Andrzej Stasiuk, un merle blanc

71-2.jpgIl nous arrive – il nous est arrivé plutôt ou, encore mieux,  il nous arrivait  parfois - autour d’une table enfumée où refroidissaient les restes d’un repas abondamment mouillé d’un jaja rouge et noir, de refaire le monde, tard dans la nuit,  sous des lunes incertaines et la chevelure en bataille.
Tunnel à sens unique, sans embouchure ni sortie, que les espérances décousues de ces soirées ! Et  maudit soit ce maudit temps qui passe sans nous laisser le temps de peaufiner nos rêvasseries !
Le plaisir n’était pourtant pas de refaire le monde car il résidait dans l’idée même, substantielle, de le défaire. Comme un ravissement  présexuel. Celui qu’on connaît avant d’aborder le fulgurant mystère de l’orgasme.
Qu’aurions-nous fait, franchement, d’un monde à refaire? Nous étions de simples fainéants faiseurs de néant, des voyous en mal de philosophie et notre talent résidait exclusivement dans une espèce d’insatisfaction obstinée.
A l’heure qu’il est dans ma vie, avec un horizon de plus en plus prometteur de la fin des horizons, avec les priorités qui s’accélèrent aussi,  je me dis qu’on a  bien eu de la chance de n’avoir pas eu à faire ça, d’avoir laissé le monde s’accomplir tout seul, sur sa lancée, accompagné de nos seules diatribes.

_Données brutes_
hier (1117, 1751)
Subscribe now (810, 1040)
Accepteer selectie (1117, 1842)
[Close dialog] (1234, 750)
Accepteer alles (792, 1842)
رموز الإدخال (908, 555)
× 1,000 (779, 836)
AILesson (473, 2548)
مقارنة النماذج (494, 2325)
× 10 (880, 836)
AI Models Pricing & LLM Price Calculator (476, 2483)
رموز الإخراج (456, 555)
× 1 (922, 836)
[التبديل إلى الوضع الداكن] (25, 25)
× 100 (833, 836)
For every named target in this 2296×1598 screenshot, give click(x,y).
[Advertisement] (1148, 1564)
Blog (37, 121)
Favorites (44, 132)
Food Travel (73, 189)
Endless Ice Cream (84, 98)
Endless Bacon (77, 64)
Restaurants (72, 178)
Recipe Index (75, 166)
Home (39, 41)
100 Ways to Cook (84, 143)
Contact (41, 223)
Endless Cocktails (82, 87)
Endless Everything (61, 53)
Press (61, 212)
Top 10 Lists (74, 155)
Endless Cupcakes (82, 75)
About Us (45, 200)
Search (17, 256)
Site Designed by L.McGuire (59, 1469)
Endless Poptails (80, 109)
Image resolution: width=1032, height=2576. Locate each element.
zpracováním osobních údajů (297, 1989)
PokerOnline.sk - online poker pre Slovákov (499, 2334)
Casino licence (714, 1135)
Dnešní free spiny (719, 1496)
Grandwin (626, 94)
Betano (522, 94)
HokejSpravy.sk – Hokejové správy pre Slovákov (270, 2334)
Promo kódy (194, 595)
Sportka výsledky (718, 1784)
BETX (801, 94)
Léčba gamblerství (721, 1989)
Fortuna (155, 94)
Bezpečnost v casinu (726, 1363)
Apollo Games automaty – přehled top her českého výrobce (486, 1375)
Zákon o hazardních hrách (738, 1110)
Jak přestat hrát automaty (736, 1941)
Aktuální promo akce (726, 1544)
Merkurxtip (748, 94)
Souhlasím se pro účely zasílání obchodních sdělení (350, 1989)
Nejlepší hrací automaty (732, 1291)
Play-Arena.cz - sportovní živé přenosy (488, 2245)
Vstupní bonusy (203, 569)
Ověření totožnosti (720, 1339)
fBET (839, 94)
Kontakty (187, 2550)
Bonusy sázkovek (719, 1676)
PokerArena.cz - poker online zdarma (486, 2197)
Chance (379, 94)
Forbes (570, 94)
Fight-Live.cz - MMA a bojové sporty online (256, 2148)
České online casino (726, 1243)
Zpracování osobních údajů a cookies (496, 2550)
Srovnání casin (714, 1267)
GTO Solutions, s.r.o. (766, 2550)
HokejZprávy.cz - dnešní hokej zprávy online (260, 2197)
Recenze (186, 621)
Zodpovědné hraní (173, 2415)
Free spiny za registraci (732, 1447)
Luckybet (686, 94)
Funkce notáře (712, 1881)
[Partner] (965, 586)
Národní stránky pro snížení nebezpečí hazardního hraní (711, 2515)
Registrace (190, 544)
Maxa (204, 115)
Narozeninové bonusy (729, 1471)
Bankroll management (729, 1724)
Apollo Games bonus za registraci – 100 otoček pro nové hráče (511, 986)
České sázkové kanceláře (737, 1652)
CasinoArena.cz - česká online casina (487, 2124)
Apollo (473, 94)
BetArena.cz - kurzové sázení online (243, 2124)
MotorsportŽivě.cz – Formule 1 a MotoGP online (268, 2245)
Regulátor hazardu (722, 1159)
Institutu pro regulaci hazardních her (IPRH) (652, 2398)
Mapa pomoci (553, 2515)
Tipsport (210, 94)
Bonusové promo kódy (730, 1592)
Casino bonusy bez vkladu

_Consignes_
(a) Traduisez en anglais cette phrase du texte sur les soirées passées à refaire le monde : « Qu’aurions-nous fait, franchement, d’un monde à refaire? »
(b) Reprenez le texte sur les soirées passées à refaire le monde à la suite de sa dernière phrase.
La liste placée après le texte constitue un matériau à part.

_Réponses par consigne_
(a) What would we have done, frankly, with a world to remake?

(b)
Je vis dans un pays où le monde n’a quasiment jamais cessé de se faire et de se défaire. Un pays où ça s’écroule aussi vite que ça s’élève, où l’éphémère a jusqu’alors tenu lieu de sempiternel.  À tel point que les Polonais, parfois, semblent vouloir marcher sur la pointe des pieds, comme s’ils craignaient de provoquer une nouvelle avalanche, avec, encore, derrière elle,  des montagnes et des vallées à remodeler.
Leur monde, celui que nous appelions, nous, dans nos soirées d'inspiration anarchiste, le vieux monde, est tout neuf. L’ancien s’est écroulé de lui-même,  tel un mur qu’aurait trop longtemps miné l’humidité d’une gouttière pourrie.
Et un mur qui s’écroule, ça produit un grand nuage de poussière et une onde de choc qui frappe l’intérieur des cervelles. C’est physique. Peu importe alors si cet éboulement libère des espaces, élargit des horizons, ouvre de nouveaux champs et procure plus d’oxygène !

Ça, c’est au mieux de la morale sociale, au pire, de la phraséologie politique.

C’est l’onde de choc qu’il faut considérer, quand  un monde défait demande imagination et énergie phénoménales pour déblayer les ruines et qu’on est encore tout éberlué, suffoqué par le souffle du cataclysme, celui-ci fût-il de bon augure.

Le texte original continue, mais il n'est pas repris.